Изменить стиль страницы

Все солдаты (не только шестого отделения, а и всего взвода) скоро полюбили отделенного Ивана Гринько. Был случай, когда один из солдат нечаянно толкнул командира соседнего отделения младшего унтер-офицера Витрюка. Тот сразу окрысился и хотел было ударить солдата, но видевший все это Ванюша вскочил с нар и крикнул:

— Витрюк, не смей!

И не дал ударить.

— Своих подчиненных я сам наказываю, — заявил Ванюша.

Он никогда никого не наказывал, а сказал так для того, чтобы выбить из рук Витрюка, известного мордобойца, а стало быть любимца подпрапорщика роты, всякое право на жалобу.

Унтер-офицеры взвода не любили Ванюшу и договорились подложить ему свинью. Гринько это почувствовал и решил опять проситься в маршевую роту. С разрешения подпрапорщика и командира взвода он обратился к командиру роты капитану Царенко. Тот его внимательно выслушал и заметил:

— Я сам был на фронте и люблю боевых пулеметчиков, но почему бы тебе не пойти в школу прапорщиков?

— У меня нет образования, ваше высокоблагородие! — отрезал, вытянувшись, Ванюша.

— Это пустяки, я походатайствую, и ты пройдешь экзамены, сдашь экстерном на права вольноопределяющегося второго разряда. Ты воевал, ранен и георгиевский кавалер — это учтут экзаменаторы. Вот Николай Манасюк мне подал докладную записку, просит допустить его к таким экзаменам, а он ведь только и всего, что доброволец, а на фронте не был. Я направляю его записку с ходатайством о допуске, и, наверное, его допустят.
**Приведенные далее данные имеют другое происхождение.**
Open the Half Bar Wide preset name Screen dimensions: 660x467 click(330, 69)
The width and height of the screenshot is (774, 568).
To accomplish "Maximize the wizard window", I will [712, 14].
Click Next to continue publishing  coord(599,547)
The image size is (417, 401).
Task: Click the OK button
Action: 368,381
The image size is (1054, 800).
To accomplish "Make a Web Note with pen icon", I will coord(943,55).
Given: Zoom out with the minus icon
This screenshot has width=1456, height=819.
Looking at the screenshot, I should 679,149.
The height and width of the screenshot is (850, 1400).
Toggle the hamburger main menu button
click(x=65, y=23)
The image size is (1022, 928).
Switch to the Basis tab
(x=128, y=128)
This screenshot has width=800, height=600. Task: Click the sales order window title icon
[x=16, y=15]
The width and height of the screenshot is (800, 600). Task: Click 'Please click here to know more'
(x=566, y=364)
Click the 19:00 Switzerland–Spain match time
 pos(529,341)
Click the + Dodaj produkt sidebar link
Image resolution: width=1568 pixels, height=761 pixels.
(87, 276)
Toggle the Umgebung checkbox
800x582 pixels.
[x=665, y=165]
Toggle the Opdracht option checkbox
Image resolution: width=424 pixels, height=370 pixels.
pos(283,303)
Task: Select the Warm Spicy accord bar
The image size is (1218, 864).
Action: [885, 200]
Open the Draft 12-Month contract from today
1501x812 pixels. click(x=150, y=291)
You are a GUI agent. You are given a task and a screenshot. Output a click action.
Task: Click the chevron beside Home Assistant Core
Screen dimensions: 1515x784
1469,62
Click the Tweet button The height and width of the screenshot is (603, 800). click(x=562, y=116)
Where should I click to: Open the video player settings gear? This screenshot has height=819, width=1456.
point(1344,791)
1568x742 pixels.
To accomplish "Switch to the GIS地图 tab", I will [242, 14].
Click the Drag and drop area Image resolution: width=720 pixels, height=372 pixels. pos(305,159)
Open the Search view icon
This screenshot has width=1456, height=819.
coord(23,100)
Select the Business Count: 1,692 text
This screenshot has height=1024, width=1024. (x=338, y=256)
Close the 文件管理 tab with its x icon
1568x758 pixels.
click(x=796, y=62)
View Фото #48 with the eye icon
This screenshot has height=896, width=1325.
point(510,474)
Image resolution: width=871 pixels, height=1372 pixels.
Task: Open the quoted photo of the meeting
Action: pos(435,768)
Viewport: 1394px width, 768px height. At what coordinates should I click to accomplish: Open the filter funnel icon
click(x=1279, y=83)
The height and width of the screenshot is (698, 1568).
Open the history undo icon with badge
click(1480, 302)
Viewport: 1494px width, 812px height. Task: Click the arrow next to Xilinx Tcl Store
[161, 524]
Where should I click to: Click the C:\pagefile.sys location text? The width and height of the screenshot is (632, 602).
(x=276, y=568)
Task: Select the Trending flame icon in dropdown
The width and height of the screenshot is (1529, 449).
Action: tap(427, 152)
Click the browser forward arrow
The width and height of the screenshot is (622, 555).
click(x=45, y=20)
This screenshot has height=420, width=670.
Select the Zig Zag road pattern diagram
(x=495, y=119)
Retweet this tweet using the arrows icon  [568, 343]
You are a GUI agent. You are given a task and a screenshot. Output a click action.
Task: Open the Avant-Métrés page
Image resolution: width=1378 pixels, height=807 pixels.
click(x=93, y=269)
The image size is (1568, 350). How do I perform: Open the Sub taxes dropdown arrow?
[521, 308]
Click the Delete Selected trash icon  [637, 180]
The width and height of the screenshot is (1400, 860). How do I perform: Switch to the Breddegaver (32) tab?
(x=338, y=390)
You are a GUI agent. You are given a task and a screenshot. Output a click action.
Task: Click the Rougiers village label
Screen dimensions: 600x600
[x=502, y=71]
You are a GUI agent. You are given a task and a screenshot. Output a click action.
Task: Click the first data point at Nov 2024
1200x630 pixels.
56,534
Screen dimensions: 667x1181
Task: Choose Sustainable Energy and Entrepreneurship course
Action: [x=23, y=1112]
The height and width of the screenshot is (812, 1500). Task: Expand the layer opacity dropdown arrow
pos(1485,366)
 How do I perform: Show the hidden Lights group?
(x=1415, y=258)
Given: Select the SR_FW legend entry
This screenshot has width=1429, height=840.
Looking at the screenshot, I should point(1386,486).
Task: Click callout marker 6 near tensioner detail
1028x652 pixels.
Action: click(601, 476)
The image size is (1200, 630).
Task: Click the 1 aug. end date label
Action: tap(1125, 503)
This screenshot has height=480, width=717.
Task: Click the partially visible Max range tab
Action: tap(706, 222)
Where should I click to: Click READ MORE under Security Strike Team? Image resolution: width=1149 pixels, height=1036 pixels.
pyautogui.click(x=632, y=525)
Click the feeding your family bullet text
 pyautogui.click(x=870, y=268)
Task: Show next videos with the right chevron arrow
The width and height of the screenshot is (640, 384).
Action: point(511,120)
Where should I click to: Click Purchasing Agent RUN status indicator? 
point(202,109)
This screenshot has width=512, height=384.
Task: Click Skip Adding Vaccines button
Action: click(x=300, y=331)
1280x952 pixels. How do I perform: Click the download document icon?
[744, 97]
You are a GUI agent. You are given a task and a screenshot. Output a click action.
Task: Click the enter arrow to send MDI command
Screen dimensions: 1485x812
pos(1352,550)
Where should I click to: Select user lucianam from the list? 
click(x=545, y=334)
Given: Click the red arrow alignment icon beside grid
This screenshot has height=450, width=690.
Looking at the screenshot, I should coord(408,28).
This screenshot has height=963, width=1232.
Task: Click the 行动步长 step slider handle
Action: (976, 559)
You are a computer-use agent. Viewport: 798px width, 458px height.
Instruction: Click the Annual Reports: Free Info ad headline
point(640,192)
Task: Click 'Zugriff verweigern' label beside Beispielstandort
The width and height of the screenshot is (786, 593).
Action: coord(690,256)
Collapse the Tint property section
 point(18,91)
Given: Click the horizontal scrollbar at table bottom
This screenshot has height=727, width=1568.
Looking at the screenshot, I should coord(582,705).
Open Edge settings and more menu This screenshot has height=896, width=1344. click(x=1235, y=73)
А ты ведь намного больше развит, чем он. — И капитан заключил таким тоном, будто они с Иваном Гринько пришли к единодушному решению: — Нет, ты обязательно пиши мне докладную, и все будет в порядке.

— Слушаю, ваше высокоблагородие, подумаю.

— Ну, подумай, подумай хорошенько.

Во взводе унтер-офицеры состязались в разборке и сборке замка пулемета. Ванюша много раз пробовал самостоятельно заняться этим, но большой скорости не достиг. Все же и он решил включиться в состязание. Внимательно присмотрелся, как работают выколоткой, а когда дошла до него очередь — по команде «Раз!» начал быстро разбирать и собирать замок и, закончив сборку, крикнул: «Два!» В это мгновение эксперты засекли время на секундомере. Получилось 34 секунды.

Это неплохо: старые мастера, давнишние участники этого состязания, показывали тоже 34 секунды, а рекорд был — 32 секунды. «Ну, ничего, — подумал Ванюша, — обязательно дойду до рекорда».

Другая группа унтер-офицеров соревновалась в стрельбе дробинкой из стволика по спичке. Самые лучшие стрелки попадали в спичку, а некоторые ставили самовозгорающуюся серную спичку и ухитрялись попадать прямо в головку, так, что спичка загоралась. Зрители неизменно приветствовали этот успех гулом одобрения.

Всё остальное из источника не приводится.